### QUOTED PASSAGE
= = = = =

Development and Deployment Considerations

If you’re looking for a full IoT solution, Microsoft provides an Event Hub, IoT Hub, Stream Analytics, Power Bi, and many more automation and monitoring tools. For developers, the IoT Suite deployment tool makes it easier to set up these tools. With just a few clicks, you can organize all the components you need for collecting, storing, and monitoring your device data. IoT Suite even includes mechanisms like Rules and Alerts.

Once you have created a solution with IoT Suite, you then can pull it apart and change anything you like, as per your specific scenario and requirements.

Once you’re finished tinkering with your IoT Suite demo/prototype, you can delete everything that was created by simply Deleting the Solution that IoT Suite created. Doing so deletes everything in the solution’s Resource Group and the AAD instance created for it.

Cost and Licensing of IoT Platforms and Solutions

Azure pricing carries no upfront costs; you only pay for what you use.

Here’s some example pricing:

You can estimate your expected monthly bill by using the online Pricing Calculator, and track your actual account usage and bill at any time by using the billing portal. It allows you to set up automatic e-mail billing alerts to be notified if your spending goes above an amount you configure.

There’s also a calculator to compare the total cost of ownership (TCO) of your on-premises infrastructure with a comparable Azure deployment using the TCO Calculator and estimate savings you can realize by moving to Azure.

Azure IoT Suite

Company: Microsoft

Key features:

The Azure internet of things (IoT) services offer a broad range of capabilities. These enterprise grade services enable you to:

• Collect data from devices
• Analyze data streams in-motion
• Store and query large data sets
• Visualize both real-time and historical data
• Integrate with back-office systems
• Manage your devices

To deliver these capabilities, Azure IoT Suite packages together multiple Azure services with custom extensions as preconfigured solutions. These preconfigured solutions are base implementations of common IoT solution patterns that help to reduce the time you take to deliver your IoT solutions. By using the IoT software development kits, you can customize and extend these solutions to meet your own requirements. You also can use these solutions as examples or templates for developing new IoT solutions.

Azure IoT Suite provides complete, end-to-end implementations of this architecture for specific IoT scenarios. For example:

• The remote monitoring solution enables you to monitor the status of devices such as vending machines.
• The predictive maintenance solution helps you to anticipate maintenance needs of devices, like pumps in remote pumping stations, and avoid unscheduled downtime.
• The connected factory solution helps you to connect and monitor your industrial devices.

= = = = =

### EXERCISE BRIEF
Copy the Azure IoT passage between "If you’re looking" and "created for it.", inclusive, and swap "tinkering" for "experimenting". The data after this point comes from a different source than the Azure IoT passage.

### COLLECTED DATA
= = = = =

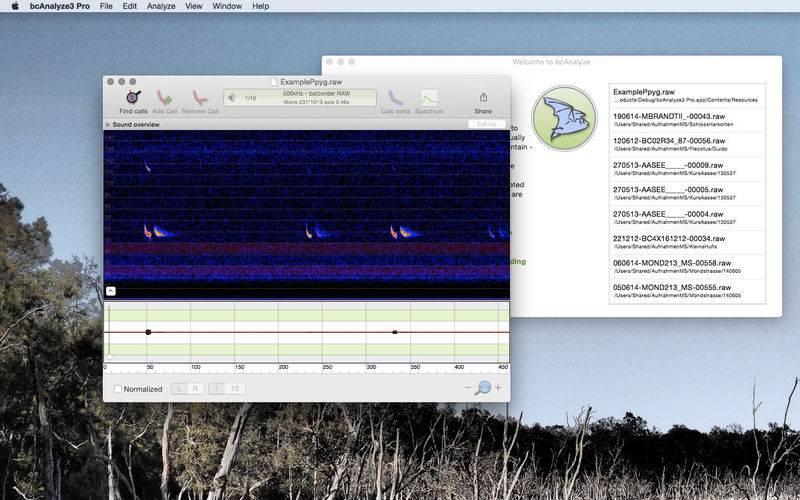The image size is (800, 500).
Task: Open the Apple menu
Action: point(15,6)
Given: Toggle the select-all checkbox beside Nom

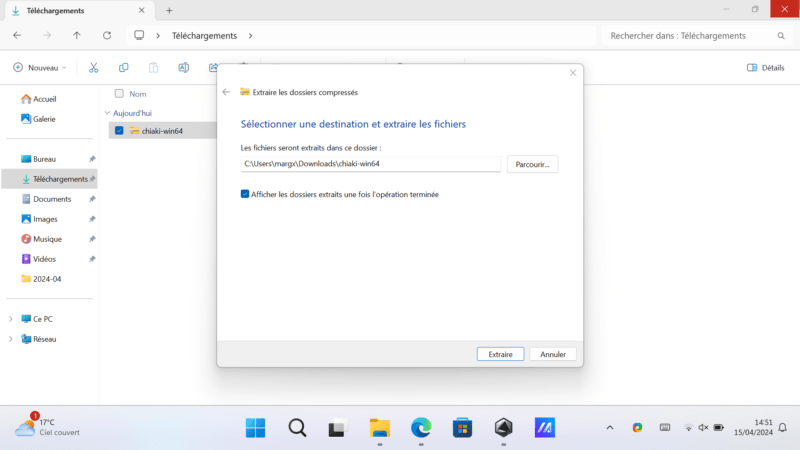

= = = = =

### REPLY
If you’re looking for a full IoT solution, Microsoft provides an Event Hub, IoT Hub, Stream Analytics, Power Bi, and many more automation and monitoring tools. For developers, the IoT Suite deployment tool makes it easier to set up these tools. With just a few clicks, you can organize all the components you need for collecting, storing, and monitoring your device data. IoT Suite even includes mechanisms like Rules and Alerts.

Once you have created a solution with IoT Suite, you then can pull it apart and change anything you like, as per your specific scenario and requirements.

Once you’re finished experimenting with your IoT Suite demo/prototype, you can delete everything that was created by simply Deleting the Solution that IoT Suite created. Doing so deletes everything in the solution’s Resource Group and the AAD instance created for it.